◆ SOURCE DOCUMENT
State Route 155 begins at an intersection with U.S. Route 2 northeast of Coulee City. From there, the highway heads north, paralleling the shore of Banks Lake for much of the southern part of the route. After passing Steamboat Rock State Park, it crosses over Osborn Bay Lake before passing through Electric City. It then intersects State Route 174 in Grand Coulee. The highway then heads northeast, crossing the Columbia River just north of the Grand Coulee Dam.

On the north side of the Columbia, State Route 155 turns west and traverses the Colville Indian Reservation, passing through the communities of Nespelem and Disautel, crossing Disautel Pass at an elevation of 3252 ft. As the highway descends from the pass, it approaches the town of Omak on Omak Avenue. On the east side of the town, it crosses under the two-lane carriageway of U.S. Route 97 and State Route 20. Since there is no access immediately at this underpass, State Route 155 continues three blocks west before turning south along Dayton Street to access U.S. Route 97.

At the intersection of Omak Avenue and Dayton Street, a spur route of State Route 155 begins and continues west along Omak Avenue to terminate at State Route 215 in downtown Omak. This was the original alignment of State Route 155 before U.S. Route 97 was realigned onto its current bypass. State Route 155 Spur is 0.37 mi long.

==History==

When State Route 155 was first established in 1964, U.S. Route 97 passed through downtown Omak and Okanogan on what is now State Route 215, rather than on its easterly bypass as it does today. Thus, State Route 155 continued west on what is now State Route 155 Spur to terminate at U.S. Route 97 in downtown Omak. When the US 97 bypass was built a few years later, State Route 155 was rerouted onto its current alignment.

◆ SUPPLIED DATA
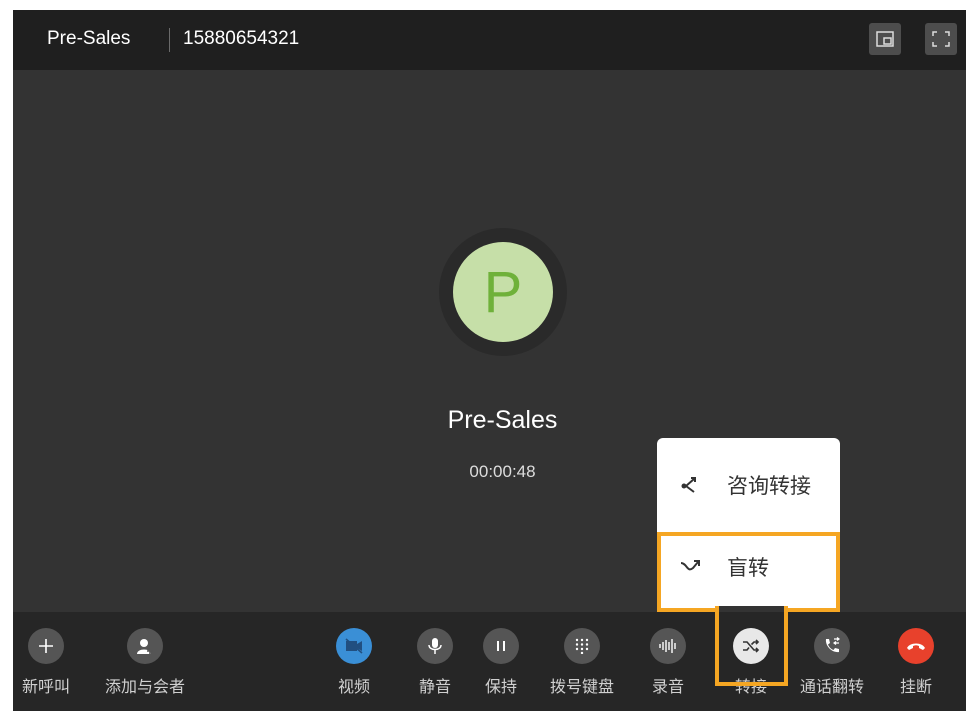  Describe the element at coordinates (916, 663) in the screenshot. I see `hangup-button: 挂断` at that location.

◆ ACTIVITY LIST
[A] Using the State Route 155 description, decide whether each statement agrees with it. For each, answer yes or no and quote the words that settle it. (i) The highway crosses Disautel Pass at an elevation of 3252 ft. (ii) State Route 155 was first established in 1974. (iii) State Route 155 Spur ends at U.S. Route 97 in downtown Omak.
[B] Transcribe the State Route 155 description word for word, starting with "At the intersection" and going on through "its current alignment.".

◆ RESPONSES TO THE TASKS
[A]
(i) Yes: "crossing Disautel Pass at an elevation of 3252 ft"
(ii) No: "When State Route 155 was first established in 1964"
(iii) No: "continues west along Omak Avenue to terminate at State Route 215 in downtown Omak"

[B]
At the intersection of Omak Avenue and Dayton Street, a spur route of State Route 155 begins and continues west along Omak Avenue to terminate at State Route 215 in downtown Omak. This was the original alignment of State Route 155 before U.S. Route 97 was realigned onto its current bypass. State Route 155 Spur is 0.37 mi long.

==History==

When State Route 155 was first established in 1964, U.S. Route 97 passed through downtown Omak and Okanogan on what is now State Route 215, rather than on its easterly bypass as it does today. Thus, State Route 155 continued west on what is now State Route 155 Spur to terminate at U.S. Route 97 in downtown Omak. When the US 97 bypass was built a few years later, State Route 155 was rerouted onto its current alignment.